In need of help?
We know that there is a “challenge gap” between training in project management and applying pm knowledge in your daily work. This “gap” we fill. We provide project management support.
Empower Project Managers
Our aim is to empower a project manager to truly drive the project along on the right tracks.
Project manager support focuses on several areas:
- improve current competences in project management and develop new ones
- finetune interpersonal communication skills across boarders often in virtual setting
- increase mental flexibility and problem-solving capabilities
- adopt a constructive attitude throughout all project phases,
We suggest a flexible approach to support project managers. The options are:
Coaching:Reflect with the project manager on issues at hand so that s/he can find new perspectives and ways how to tackle challenges,
Consulting:Exchange on tools and best practices in project management in order to broaden the project manager’s tool set and add new skills to the inventory
Mentoring:Discuss and guide a manager throughout a project in order to strengthen self- confidence and effective and efficient management.
Your PM Support Team
PMI PMP, Prince 2, Hermes, PMI ACP, SCRUM
A good tool in project manager support is the GROW model. We apply it in our work and a project manager in return can apply it with his or her teammates.
The GROW model is a tool to structure a conversation and understand the types of questions one should be asking to energize and empower the other person in his/ her task. What does GROW mean and how does it work?

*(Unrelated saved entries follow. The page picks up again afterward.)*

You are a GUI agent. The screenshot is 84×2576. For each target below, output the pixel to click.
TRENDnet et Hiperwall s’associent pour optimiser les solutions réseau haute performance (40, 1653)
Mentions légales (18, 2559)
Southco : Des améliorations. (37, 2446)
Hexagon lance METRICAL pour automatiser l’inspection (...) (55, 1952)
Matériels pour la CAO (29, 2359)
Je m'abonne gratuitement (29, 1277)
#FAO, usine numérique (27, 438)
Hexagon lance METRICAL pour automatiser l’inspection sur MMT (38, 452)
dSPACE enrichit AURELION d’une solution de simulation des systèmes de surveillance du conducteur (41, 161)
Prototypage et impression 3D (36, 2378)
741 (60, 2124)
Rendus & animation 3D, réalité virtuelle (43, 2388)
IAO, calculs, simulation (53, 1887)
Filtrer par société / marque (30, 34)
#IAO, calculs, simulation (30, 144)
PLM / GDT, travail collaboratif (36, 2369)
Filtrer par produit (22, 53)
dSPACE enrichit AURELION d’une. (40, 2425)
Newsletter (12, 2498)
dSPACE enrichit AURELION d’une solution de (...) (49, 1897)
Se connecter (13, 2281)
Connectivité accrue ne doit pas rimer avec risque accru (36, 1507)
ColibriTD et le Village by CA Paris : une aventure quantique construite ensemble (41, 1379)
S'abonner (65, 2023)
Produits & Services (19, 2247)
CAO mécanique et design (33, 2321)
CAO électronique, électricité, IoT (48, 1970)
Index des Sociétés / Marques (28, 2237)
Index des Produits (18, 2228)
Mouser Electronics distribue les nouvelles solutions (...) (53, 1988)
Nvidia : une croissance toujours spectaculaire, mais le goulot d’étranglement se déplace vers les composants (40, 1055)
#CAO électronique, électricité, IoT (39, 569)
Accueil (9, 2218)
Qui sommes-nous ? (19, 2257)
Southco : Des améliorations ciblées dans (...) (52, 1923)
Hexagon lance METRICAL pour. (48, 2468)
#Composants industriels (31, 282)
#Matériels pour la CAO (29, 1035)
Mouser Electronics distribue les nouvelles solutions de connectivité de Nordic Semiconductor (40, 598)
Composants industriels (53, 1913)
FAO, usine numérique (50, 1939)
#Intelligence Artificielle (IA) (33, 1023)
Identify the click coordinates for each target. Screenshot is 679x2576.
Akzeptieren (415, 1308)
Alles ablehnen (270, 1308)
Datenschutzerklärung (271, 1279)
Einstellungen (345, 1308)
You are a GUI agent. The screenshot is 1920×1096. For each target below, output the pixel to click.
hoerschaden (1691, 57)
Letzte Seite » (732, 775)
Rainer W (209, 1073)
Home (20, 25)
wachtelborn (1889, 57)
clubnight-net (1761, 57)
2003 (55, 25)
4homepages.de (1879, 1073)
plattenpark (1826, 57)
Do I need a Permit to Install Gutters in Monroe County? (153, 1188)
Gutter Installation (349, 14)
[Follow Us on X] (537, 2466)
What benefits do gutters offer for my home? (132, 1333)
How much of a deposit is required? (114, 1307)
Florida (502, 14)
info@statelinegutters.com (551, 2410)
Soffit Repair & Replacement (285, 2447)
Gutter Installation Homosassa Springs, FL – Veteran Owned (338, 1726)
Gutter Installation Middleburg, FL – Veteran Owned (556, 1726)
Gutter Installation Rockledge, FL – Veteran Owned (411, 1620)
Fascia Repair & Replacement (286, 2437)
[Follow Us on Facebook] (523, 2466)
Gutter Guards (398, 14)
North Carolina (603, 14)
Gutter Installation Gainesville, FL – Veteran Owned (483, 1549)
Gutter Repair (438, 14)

Goal: understand what the issue is and set goals for the issue. What would the other person like to achieve? What does the situation look like when the problem is resolved?
Reality: let the other person tell his/her story. What is happening right now and how does the person experience the situation? What has the person already tried in order to resolve the issue?
Options: brainstorm and or consult options for moving forward. Where are possible pathways to overcome the obstacle? What are the options for resolving this? What would be an ideal approach?
Will/Way: develop and verify commitment to a plan of action. What specific action will the person take and by when? What help does s/he need to carry out these actions?
We think this structure works fine and can be applied to a multitude of settings. Sometimes following the sequence above helps, sometimes one has to change the order of things to foster a constructive exchange.